Supplied data.
=-=-=-=-=
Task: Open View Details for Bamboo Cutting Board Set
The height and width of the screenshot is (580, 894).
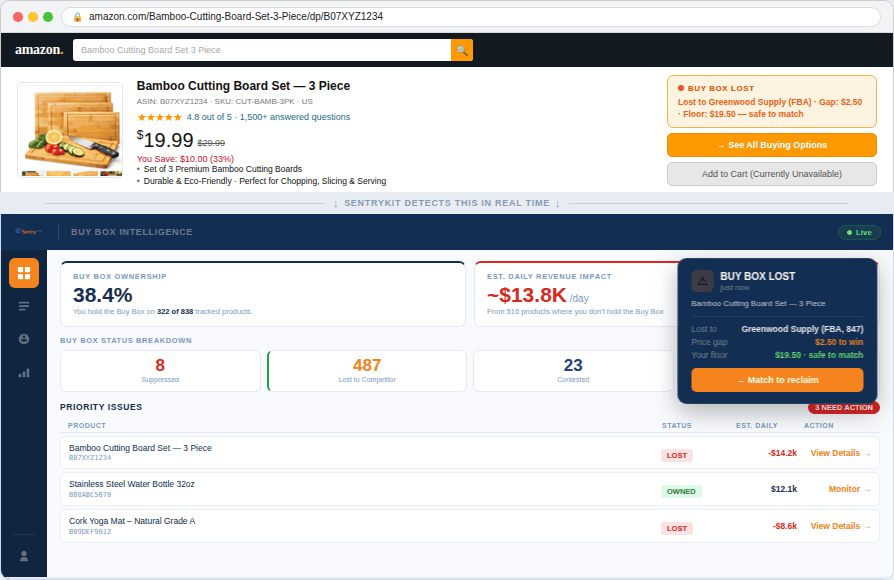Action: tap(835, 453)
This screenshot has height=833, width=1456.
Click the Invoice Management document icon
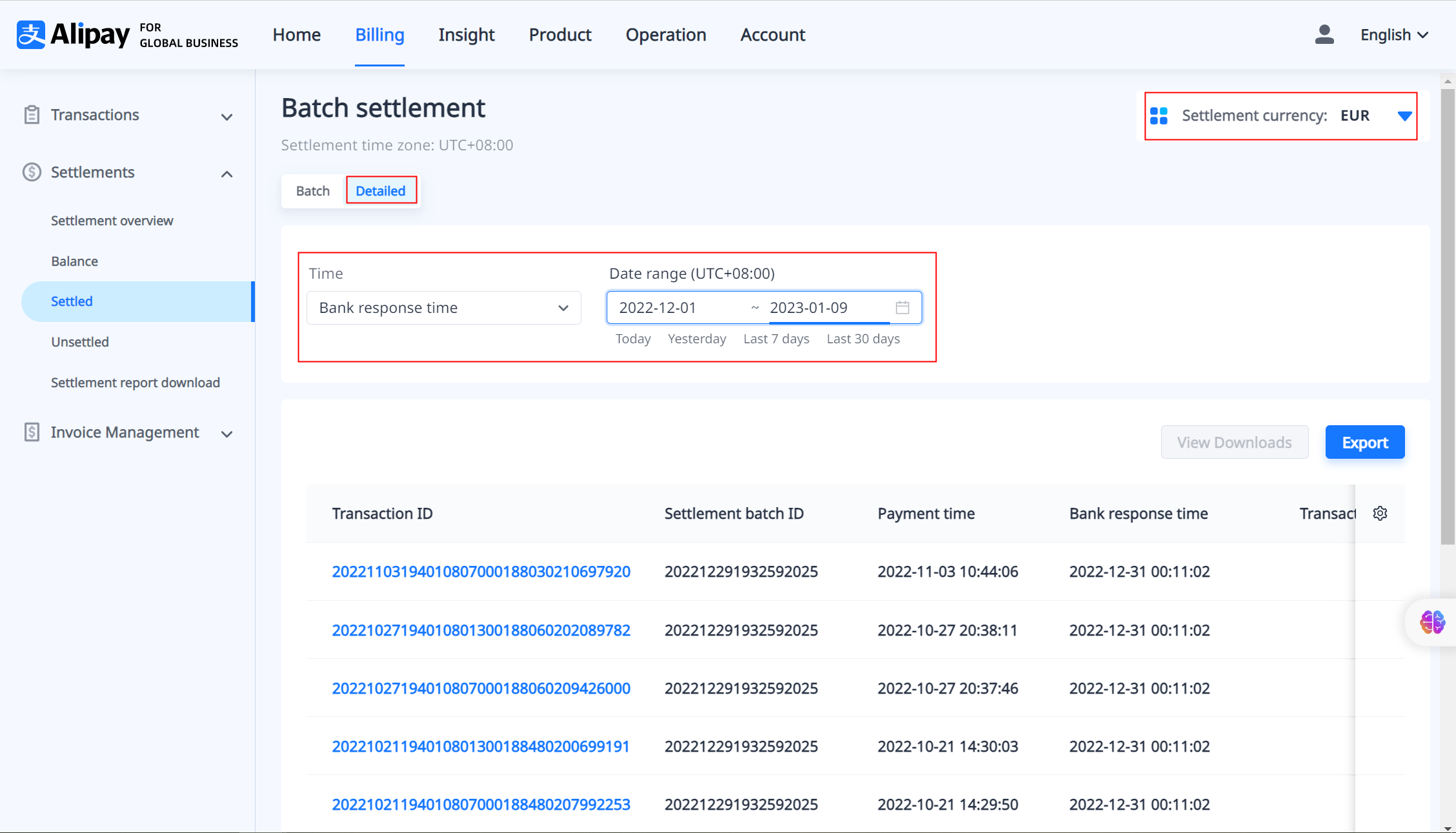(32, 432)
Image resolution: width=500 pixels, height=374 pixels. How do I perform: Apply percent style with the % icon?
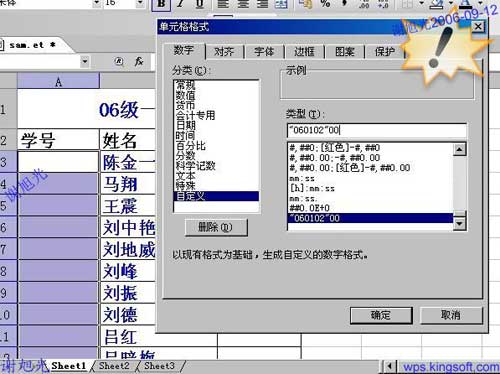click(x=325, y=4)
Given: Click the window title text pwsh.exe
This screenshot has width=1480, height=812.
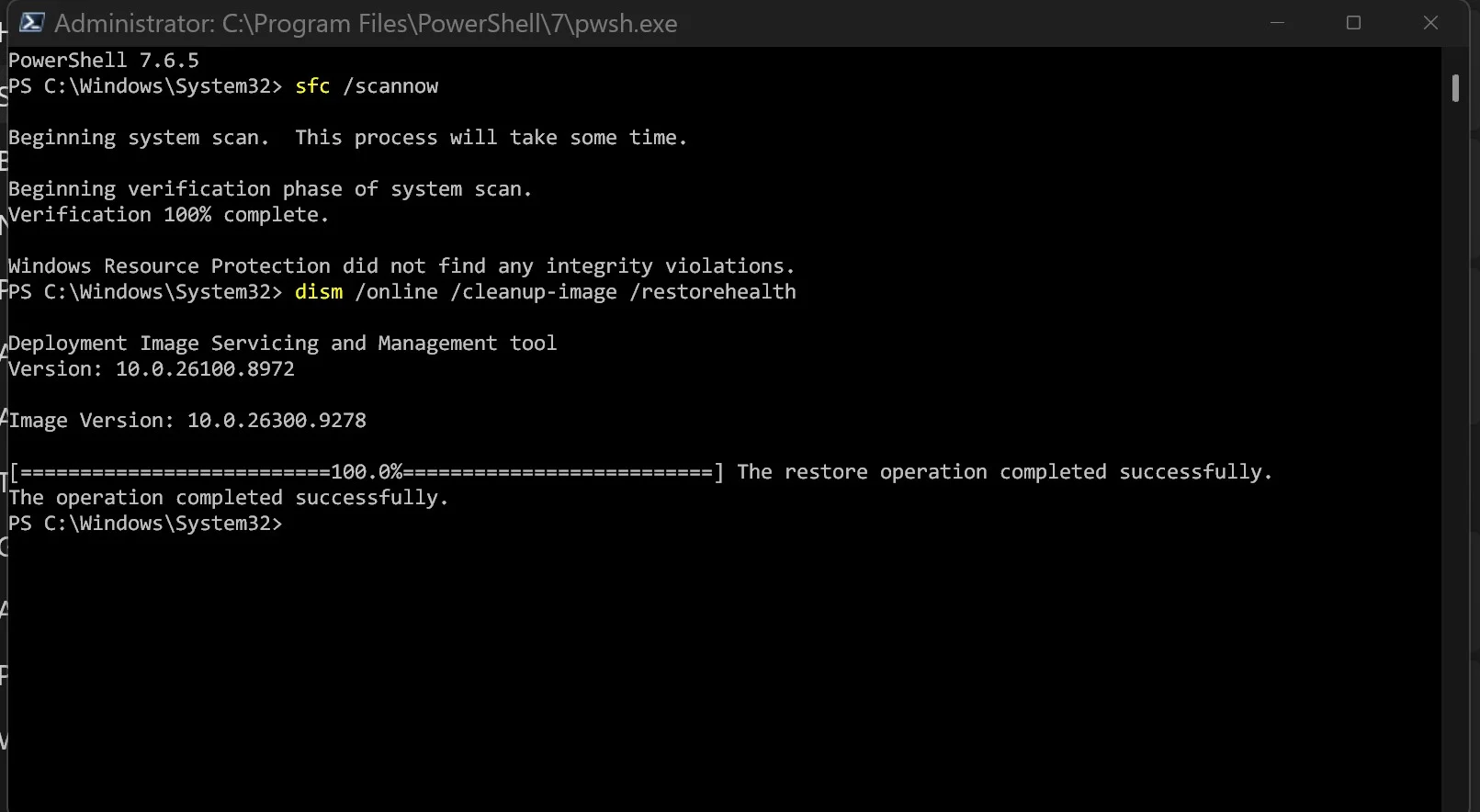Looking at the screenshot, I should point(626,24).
=-=-=-=-=
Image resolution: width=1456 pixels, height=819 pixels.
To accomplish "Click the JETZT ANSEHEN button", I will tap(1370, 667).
=-=-=-=-=
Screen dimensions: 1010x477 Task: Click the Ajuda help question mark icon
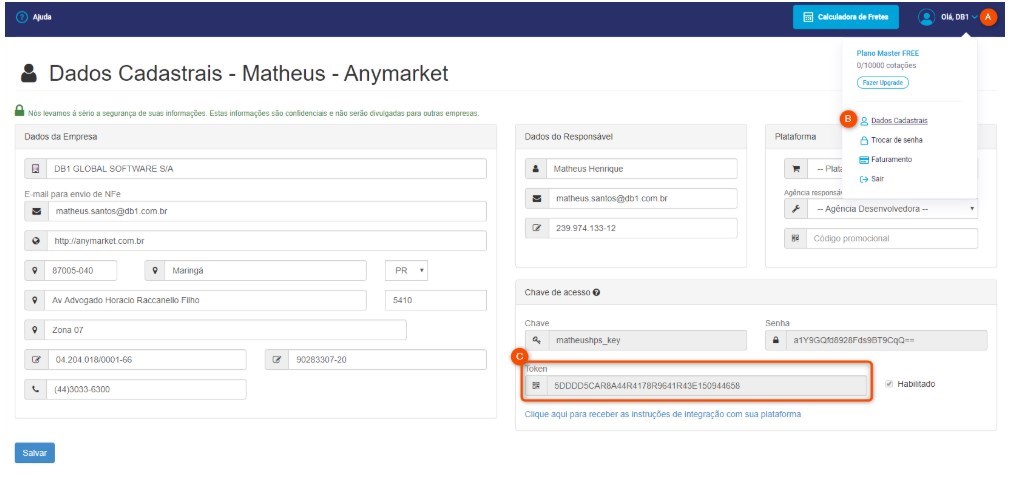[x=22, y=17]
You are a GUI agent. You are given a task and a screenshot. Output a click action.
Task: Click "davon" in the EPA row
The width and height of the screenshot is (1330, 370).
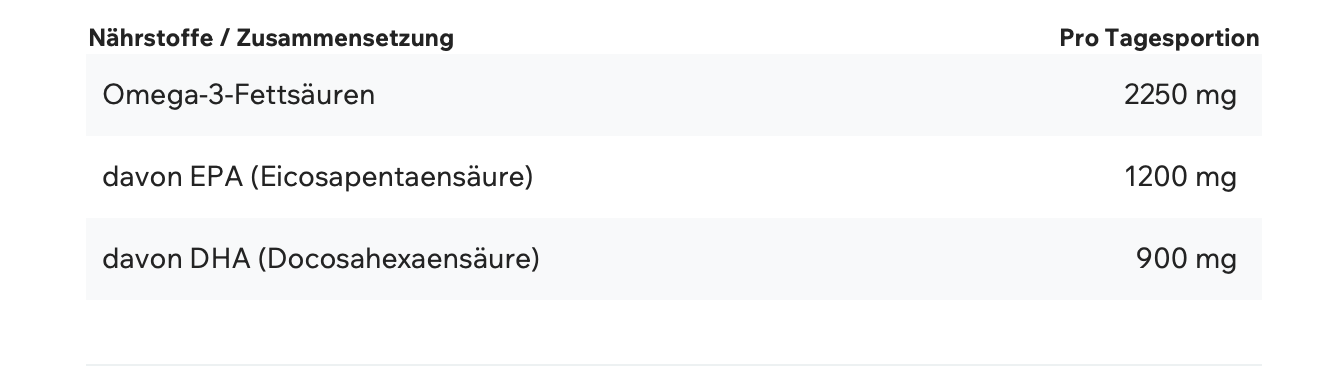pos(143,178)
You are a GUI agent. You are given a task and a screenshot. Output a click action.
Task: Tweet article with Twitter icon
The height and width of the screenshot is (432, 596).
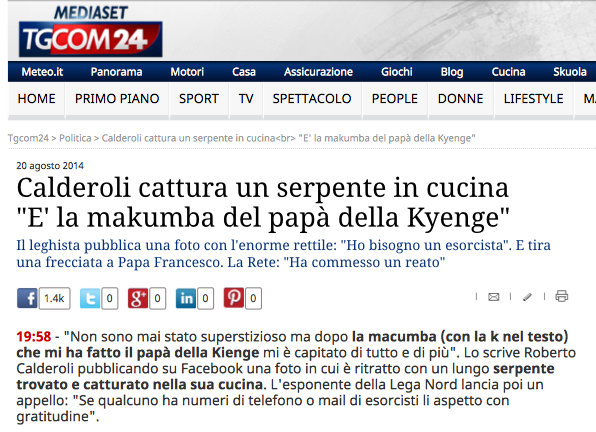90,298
=-=-=-=-=
Stated goal.
Print the records starting with the line with "Given: Click the window title text pwsh.exe" and going on through the line with "Looking at the", leaving the pictures out of your answer.

Response.
Given: Click the window title text pwsh.exe
This screenshot has width=1480, height=812.
Looking at the screenshot, I should point(626,24).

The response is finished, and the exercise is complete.